A recent survey by AAA found that nearly 80 percent of the respondents admitted to expressing significant anger behind the wheel.

Tailgating on Expressway-Photo courtesy AAA Foundation for Traffic Safety

Tailgating on Expressway-Photo courtesy AAA Foundation for Traffic Safety

The survey, conducted by the AAA Foundation for Traffic Safety, also found that nearly half of the 2,705 drivers surveyed admitted to taking the following actions when behind the wheel:

  • 51% — Tailgating on purpose
  • 47% — Yelling at another driver
  • 45% — Honking to show anger or annoyance
  • 33% — Making angry gestures
  • 24% — Trying to block another driver’s lane change
  • 12% — Cutting off another vehicle on purpose
  • 4% — Leaving the vehicle to confront another driver
  • 3% — Hitting another vehicle

What’s most concerning is that so many people display some aggressive tendencies on the road. Nine out of 10 people believe that aggressive drivers are a serious threat, according to the survey. In fact, the AAA Foundation for Traffic Safety found that in more than half of all fatal crashes, aggressive driving is a contributing factor.

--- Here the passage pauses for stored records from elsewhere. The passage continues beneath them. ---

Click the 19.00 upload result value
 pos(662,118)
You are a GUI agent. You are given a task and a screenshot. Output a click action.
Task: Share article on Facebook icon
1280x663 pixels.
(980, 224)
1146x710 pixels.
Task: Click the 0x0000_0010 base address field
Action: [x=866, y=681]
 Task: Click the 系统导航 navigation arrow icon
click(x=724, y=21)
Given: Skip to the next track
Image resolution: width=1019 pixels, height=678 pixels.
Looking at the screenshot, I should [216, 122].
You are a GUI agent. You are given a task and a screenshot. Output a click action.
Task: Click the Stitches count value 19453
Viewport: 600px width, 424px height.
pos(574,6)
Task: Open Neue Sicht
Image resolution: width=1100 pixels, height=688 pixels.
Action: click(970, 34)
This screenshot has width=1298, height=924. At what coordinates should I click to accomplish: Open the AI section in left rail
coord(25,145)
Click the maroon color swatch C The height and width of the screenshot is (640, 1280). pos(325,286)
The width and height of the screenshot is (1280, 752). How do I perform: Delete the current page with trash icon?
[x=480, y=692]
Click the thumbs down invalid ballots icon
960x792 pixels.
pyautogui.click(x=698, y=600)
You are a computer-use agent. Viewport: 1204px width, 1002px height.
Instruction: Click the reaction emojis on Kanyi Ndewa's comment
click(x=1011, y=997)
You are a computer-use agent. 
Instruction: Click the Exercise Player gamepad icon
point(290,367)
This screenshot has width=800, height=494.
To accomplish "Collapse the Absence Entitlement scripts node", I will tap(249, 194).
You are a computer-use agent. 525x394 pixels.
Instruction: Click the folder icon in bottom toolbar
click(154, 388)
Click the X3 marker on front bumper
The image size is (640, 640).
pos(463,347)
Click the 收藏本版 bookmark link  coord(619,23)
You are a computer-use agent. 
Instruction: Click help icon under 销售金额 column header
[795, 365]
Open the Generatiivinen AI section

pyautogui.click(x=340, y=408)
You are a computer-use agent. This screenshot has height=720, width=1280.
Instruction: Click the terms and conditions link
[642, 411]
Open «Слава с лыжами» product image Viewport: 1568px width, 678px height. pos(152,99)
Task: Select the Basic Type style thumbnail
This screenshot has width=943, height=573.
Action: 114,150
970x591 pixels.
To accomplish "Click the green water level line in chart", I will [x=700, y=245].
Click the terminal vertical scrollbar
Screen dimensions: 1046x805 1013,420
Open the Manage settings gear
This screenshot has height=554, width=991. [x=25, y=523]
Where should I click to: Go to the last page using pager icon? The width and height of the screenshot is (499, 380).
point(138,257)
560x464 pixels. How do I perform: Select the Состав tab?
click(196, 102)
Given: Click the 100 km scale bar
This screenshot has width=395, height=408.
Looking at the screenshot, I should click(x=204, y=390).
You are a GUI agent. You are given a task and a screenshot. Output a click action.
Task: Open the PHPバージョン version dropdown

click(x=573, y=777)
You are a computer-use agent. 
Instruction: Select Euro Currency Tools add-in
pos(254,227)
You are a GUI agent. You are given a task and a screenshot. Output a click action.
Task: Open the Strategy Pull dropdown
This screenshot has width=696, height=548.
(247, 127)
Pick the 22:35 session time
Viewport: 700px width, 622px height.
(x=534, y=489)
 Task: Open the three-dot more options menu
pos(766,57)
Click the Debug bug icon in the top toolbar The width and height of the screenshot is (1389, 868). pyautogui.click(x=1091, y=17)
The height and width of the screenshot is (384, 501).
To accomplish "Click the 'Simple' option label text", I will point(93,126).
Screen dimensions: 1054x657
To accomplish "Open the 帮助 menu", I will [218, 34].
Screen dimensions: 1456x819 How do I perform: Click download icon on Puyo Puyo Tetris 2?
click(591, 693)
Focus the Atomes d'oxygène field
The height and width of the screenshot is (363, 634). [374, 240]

What can you do to help curb aggressive driving? Here are 10 tips to get you started.

  1. Be aware. The first step to preventing aggressive driving is to know what you’re feeling before you get behind the wheel. Never drive when you are angry, upset, sad, feeling ill or just received bad news. You need time to calm down so that you can drive safely and responsibly, not take your frustrations and anger out on other drivers.
  2. Look first before switching lanes. You want to make sure you have sufficient space to change lanes. Then use your turn signal so other drivers know what you’re about to do. This will help cut down on inadvertently offending other drivers and ratcheting up their anger and impatience at your thoughtless maneuver.
  3. Stay to the right if you’re going slow. This is common courtesy. The left lane is for passing and faster driving. The right lane is for those drivers who are going to exit or are want to drive at slower speeds.
  4. Beware of the tendency to tailgate. No one likes a tailgater, so don’t do this yourself. If you find yourself creeping up on another vehicle, slow down so you don’t follow too closely.
  5. Be on the lookout for speeding, aggressive, tailgating drivers. Steer clear of them to avoid any unpleasant or dangerous confrontations.
  6. Never engage with an aggressive driver. Reacting is just inviting confrontation, which could quickly escalate into a dangerous situation.
  7. Contact the police immediately if you are confronted and the situation gets out of hand. Your safety, and that of your passengers, could be at stake.
  8. Resist the urge to take another driver’s actions personally. Maybe they’re having a bad day, there’s a reason for their actions or they don’t realize what they’re doing. You don’t know what might be going on in their life, so try to give them the benefit of the doubt and don’t overreact.
  9. Forget pride behind the wheel. Concentrate on driving safely and courteously rather than being right or being treated courteously by other drivers.
  10. Don’t be afraid to get professional help if you believe you have problems with aggressive behavior behind the wheel. Emotional issues can cloud anyone’s judgment. Personal tragedy, misfortune and disappointments in life can be dealt with, if you seek help from an objective professional.
Angryolderdriver-AAA Foundation for Traffic Safety

Angry older driver-AAA Foundation for Traffic Safety

Find out if you’re an aggressive driver

How do you deal with life’s everyday frustrations? Do you sometimes feel like you want to bump the car ahead because the driver is being discourteous, cutting off other drivers, making obscene gestures, weaving in and out of traffic, or tailgating?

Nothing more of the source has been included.